[Records contained in a dataset]

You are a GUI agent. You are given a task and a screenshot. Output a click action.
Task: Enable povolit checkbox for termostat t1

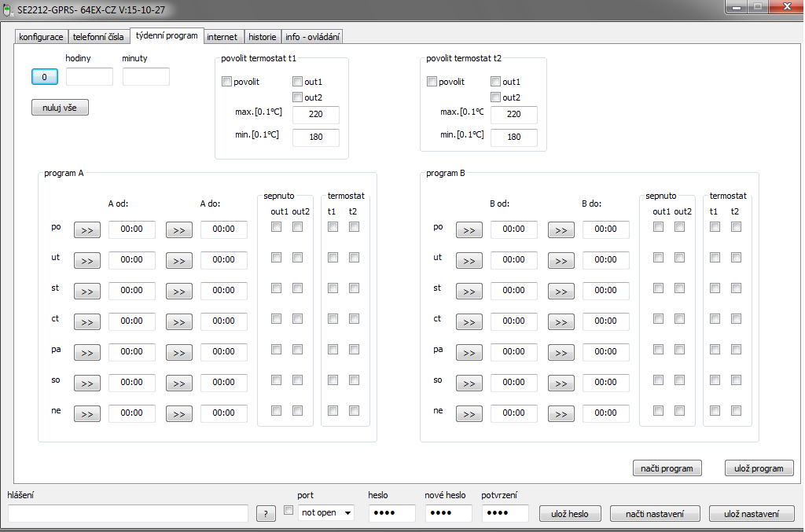click(x=227, y=82)
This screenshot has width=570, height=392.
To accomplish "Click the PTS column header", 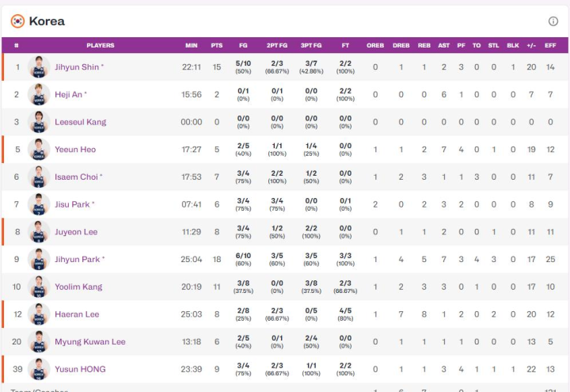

◆ Exercise objective ◆
Work out how many lines of the data include the word "screenshot", and write that number alone.

◆ Answer for this exercise ◆
2